Apple turns to bundling
Bundling, the practice of offering a number of services or products together for a discount, has built many a company including AT&T, Comcast, Amazon, and soon Apple. Apple will be bundling Music, streaming TV, gaming and iCloud storage, and perhaps other benefits including an online workout service, in an Amazon Prime-like subscription that gives the faithful so much for a flat monthly fee. CNBC
dis-rup-shun: How can you refuse it? Services that you really want (Apple TV) along with some nice-to-haves, like Apple News and Arcade, for just a few more dollars per month. The good people at Peloton probably didn’t see an Apple fitness channel coming, but the data about home workouts is too enticing to pass up. Apple, with this move, is moving more deeply into the wheelhouse of Amazon and AT&T, providing attractive service revenues as well as its blockbuster lineup of Apple devices. Seems that Big Tech’s formula for the future consists of three critical components: cloud-based services, specialized content and apps, and consumer devices.

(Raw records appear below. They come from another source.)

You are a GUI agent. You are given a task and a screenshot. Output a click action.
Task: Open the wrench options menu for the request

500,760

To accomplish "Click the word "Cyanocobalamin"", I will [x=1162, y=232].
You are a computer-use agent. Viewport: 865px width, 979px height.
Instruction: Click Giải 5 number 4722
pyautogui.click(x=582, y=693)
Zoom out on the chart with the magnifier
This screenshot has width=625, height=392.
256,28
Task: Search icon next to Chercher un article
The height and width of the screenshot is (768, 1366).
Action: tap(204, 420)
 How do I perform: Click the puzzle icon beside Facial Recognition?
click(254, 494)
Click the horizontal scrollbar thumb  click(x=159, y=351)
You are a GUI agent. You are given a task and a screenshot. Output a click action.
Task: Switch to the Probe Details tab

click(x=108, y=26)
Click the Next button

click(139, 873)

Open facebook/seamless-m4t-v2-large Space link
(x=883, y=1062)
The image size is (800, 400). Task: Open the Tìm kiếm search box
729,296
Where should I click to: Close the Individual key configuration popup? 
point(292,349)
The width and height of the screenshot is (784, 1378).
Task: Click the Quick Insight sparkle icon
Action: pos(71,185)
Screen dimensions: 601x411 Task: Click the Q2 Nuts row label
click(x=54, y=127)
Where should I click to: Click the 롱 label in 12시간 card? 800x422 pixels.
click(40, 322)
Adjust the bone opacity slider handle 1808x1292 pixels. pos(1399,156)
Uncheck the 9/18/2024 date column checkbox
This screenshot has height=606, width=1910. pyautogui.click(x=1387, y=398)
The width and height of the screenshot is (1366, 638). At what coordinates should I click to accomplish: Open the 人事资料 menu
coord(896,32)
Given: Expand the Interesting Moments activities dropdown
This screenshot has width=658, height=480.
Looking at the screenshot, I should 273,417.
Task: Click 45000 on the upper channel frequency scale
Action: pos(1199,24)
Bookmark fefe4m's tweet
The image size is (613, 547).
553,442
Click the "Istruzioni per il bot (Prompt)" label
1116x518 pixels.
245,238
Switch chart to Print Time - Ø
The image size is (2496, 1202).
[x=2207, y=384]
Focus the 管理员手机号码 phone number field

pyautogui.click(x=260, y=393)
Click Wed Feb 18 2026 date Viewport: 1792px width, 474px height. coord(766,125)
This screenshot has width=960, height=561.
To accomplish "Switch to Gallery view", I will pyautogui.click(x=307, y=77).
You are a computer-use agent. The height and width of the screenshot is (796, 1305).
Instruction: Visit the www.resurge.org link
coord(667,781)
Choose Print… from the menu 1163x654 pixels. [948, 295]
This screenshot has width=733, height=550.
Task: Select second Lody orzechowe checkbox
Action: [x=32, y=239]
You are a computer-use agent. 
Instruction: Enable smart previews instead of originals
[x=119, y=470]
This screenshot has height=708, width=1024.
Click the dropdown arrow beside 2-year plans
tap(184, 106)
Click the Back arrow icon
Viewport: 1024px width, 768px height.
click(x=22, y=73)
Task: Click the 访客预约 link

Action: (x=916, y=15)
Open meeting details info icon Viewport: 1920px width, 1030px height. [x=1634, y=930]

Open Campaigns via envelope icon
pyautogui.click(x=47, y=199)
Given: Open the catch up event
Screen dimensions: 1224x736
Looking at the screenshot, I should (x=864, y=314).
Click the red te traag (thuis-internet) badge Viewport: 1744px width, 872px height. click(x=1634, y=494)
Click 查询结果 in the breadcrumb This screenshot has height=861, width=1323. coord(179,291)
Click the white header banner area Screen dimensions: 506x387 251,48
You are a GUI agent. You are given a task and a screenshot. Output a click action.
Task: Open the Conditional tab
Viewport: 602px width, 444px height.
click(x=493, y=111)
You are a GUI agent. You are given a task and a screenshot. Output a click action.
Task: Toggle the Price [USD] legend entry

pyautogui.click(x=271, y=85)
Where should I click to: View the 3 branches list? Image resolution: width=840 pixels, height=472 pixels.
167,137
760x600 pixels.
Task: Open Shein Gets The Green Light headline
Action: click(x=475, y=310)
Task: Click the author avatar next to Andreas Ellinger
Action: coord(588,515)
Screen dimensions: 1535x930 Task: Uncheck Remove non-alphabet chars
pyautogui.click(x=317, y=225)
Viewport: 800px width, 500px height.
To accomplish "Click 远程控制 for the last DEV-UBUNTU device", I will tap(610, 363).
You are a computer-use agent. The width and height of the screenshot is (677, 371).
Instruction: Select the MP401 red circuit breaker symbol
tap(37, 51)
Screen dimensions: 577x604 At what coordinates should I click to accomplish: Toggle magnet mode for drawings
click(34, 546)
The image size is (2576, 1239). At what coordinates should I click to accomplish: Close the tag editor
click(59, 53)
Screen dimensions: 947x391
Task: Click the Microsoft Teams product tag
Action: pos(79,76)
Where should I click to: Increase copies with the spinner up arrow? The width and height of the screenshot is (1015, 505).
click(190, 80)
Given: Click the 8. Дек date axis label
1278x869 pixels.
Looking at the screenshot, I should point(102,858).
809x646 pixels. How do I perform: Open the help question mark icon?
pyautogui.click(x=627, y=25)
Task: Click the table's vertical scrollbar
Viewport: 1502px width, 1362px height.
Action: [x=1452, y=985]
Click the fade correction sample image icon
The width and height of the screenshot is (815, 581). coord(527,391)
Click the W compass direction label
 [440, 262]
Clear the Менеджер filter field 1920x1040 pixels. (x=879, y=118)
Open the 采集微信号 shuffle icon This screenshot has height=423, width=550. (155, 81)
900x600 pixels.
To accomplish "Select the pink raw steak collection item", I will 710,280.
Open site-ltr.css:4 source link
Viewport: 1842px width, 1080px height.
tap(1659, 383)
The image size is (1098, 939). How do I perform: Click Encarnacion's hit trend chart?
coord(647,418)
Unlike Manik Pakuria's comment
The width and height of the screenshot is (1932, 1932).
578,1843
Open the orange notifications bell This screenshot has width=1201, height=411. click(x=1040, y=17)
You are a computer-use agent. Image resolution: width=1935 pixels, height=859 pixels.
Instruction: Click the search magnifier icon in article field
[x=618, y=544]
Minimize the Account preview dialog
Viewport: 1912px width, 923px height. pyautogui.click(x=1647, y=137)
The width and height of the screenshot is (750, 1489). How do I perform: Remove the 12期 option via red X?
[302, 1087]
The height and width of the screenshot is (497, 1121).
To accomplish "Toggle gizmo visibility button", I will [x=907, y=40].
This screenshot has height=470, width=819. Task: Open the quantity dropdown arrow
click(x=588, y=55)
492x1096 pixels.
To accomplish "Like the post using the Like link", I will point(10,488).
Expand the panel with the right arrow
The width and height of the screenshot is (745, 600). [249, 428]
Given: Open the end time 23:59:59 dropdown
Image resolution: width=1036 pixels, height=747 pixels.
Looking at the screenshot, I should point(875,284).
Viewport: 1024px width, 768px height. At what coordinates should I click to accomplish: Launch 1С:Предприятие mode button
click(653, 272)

Microsoft seeks to create a new class of computing
Microsoft’s Surface family of products have been a wild success — offering Apple like design for the Windows crowd. Now Microsoft is going out on a limb with the Surface Duo, a foldable two screen device that is not a Windows computer, but too big to be a phone. The Android-based device is thin and elegant, offering two very portable screens for those who want more screen while on the move. Microsoft has decided to pass on 5G for the first release. The device can be pre-ordered at AT&T, Microsoft.com or Best Buy. CNET
dis-rup-shun: It is rare to see Microsoft go all “Apple-like” and think it can create a new product category. The company traditionally has not been good at firsts, but excellent at second or third offerings. After the dismal failure that was the Nokia acquisition, Microsoft has decided to be an innovator. The device looks very tempting to pair some earbuds as a media player and phone, but will an Android-based computer satisfy the mobile office worker? If you want to play with $1,399, it will be a great experiment.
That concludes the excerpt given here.